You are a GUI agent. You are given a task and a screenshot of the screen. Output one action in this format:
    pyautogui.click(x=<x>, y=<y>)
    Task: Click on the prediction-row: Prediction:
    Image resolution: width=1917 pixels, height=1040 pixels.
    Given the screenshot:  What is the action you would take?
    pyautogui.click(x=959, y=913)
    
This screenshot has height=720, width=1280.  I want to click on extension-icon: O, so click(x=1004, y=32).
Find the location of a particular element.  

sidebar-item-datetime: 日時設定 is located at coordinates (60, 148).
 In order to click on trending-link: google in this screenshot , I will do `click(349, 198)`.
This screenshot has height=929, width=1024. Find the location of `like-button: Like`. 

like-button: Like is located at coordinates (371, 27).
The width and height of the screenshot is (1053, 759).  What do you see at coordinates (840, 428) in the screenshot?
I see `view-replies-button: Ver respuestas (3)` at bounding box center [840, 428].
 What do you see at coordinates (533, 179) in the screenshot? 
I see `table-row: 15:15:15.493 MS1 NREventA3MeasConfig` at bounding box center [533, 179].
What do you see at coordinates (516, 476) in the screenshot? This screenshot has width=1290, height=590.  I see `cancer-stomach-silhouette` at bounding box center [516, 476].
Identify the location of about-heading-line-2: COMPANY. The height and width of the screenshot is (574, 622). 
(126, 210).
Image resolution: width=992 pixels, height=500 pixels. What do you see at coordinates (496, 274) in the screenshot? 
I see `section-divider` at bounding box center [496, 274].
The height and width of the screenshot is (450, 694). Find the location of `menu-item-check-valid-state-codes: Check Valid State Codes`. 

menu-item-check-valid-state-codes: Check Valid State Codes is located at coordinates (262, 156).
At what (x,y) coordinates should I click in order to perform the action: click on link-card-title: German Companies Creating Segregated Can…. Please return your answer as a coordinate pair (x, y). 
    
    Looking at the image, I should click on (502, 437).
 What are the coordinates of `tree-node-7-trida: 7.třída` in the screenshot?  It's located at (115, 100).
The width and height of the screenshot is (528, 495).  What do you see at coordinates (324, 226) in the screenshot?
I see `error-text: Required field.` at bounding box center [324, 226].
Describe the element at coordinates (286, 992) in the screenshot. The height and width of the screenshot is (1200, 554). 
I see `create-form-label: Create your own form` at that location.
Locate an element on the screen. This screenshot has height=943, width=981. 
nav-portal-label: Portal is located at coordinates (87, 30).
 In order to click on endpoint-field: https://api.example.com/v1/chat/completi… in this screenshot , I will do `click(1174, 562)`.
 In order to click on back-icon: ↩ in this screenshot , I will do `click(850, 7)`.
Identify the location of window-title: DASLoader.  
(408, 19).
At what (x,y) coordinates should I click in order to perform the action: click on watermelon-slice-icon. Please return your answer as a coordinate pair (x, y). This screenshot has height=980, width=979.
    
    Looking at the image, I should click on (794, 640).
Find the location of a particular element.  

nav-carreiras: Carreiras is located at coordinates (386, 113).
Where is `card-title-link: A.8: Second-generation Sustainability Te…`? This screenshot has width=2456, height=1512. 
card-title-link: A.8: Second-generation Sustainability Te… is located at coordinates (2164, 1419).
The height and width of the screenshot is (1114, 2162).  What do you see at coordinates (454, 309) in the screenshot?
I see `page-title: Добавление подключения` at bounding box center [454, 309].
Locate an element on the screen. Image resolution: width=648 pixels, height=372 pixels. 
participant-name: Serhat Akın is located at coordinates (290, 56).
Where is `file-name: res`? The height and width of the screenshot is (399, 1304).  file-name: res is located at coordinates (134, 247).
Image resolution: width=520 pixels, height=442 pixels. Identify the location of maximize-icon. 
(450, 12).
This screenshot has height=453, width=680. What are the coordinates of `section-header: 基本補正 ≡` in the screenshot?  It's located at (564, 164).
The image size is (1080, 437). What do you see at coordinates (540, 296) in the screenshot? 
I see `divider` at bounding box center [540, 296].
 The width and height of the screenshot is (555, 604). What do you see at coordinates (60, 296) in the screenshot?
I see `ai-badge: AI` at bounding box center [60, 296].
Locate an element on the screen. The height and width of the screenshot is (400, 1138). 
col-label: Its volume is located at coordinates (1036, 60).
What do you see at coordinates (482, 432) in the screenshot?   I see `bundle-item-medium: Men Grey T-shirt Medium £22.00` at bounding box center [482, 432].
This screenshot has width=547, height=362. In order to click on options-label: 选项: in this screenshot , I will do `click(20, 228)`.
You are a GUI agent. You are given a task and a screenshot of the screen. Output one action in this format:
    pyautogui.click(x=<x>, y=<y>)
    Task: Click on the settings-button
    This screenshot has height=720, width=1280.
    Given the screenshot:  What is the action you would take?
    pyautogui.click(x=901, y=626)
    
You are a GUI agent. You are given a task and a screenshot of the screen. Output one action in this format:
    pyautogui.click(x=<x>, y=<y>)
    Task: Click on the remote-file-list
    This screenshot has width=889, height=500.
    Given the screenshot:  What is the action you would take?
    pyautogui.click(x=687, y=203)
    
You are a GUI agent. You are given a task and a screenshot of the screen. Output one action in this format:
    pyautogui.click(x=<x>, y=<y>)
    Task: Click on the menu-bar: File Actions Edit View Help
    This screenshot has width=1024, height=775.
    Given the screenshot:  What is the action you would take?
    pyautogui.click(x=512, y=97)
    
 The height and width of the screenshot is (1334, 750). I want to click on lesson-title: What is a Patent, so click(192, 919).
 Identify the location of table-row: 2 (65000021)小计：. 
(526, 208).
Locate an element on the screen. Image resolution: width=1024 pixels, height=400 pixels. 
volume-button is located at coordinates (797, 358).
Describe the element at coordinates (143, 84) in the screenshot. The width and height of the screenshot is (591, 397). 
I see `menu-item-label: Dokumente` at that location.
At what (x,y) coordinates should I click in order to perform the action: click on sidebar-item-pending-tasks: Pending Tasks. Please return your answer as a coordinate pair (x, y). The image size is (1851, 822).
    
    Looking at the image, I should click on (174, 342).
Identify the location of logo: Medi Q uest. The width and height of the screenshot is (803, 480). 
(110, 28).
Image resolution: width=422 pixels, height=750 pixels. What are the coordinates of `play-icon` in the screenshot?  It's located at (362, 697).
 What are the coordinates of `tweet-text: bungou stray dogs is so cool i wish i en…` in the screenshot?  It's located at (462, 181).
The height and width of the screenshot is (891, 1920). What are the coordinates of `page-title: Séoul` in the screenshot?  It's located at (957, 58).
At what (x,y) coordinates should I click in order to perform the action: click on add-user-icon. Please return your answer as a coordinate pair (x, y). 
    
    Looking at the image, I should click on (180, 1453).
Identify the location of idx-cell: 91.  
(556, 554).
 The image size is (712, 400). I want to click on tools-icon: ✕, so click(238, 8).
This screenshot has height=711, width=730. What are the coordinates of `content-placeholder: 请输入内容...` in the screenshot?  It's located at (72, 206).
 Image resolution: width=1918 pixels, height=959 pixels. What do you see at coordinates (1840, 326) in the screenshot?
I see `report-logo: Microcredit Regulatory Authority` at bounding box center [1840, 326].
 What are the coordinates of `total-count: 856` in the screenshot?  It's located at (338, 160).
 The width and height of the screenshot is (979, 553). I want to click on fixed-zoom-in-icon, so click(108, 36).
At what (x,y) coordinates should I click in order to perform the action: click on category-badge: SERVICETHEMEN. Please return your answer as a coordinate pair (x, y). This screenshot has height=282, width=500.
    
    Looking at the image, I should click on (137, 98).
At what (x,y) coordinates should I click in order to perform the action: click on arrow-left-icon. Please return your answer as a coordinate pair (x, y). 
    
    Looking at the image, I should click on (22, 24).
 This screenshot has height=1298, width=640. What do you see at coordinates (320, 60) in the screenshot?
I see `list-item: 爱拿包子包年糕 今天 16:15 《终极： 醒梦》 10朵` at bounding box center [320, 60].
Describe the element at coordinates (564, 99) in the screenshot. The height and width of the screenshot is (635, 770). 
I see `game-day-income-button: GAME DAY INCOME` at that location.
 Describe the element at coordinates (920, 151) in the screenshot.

◆ ◆ ◆ ◆ ◆ ◆ ◆

**What to produce:** Reproduce the listing from the line containing "Image resolution: width=992" through the line containing "menu-item-check-valid-state-codes: Check Valid State Codes is", with both of those lines included.

**Output for this exercise:**
Image resolution: width=992 pixels, height=500 pixels. What do you see at coordinates (496, 274) in the screenshot? 
I see `section-divider` at bounding box center [496, 274].
The height and width of the screenshot is (450, 694). Find the location of `menu-item-check-valid-state-codes: Check Valid State Codes`. 

menu-item-check-valid-state-codes: Check Valid State Codes is located at coordinates (262, 156).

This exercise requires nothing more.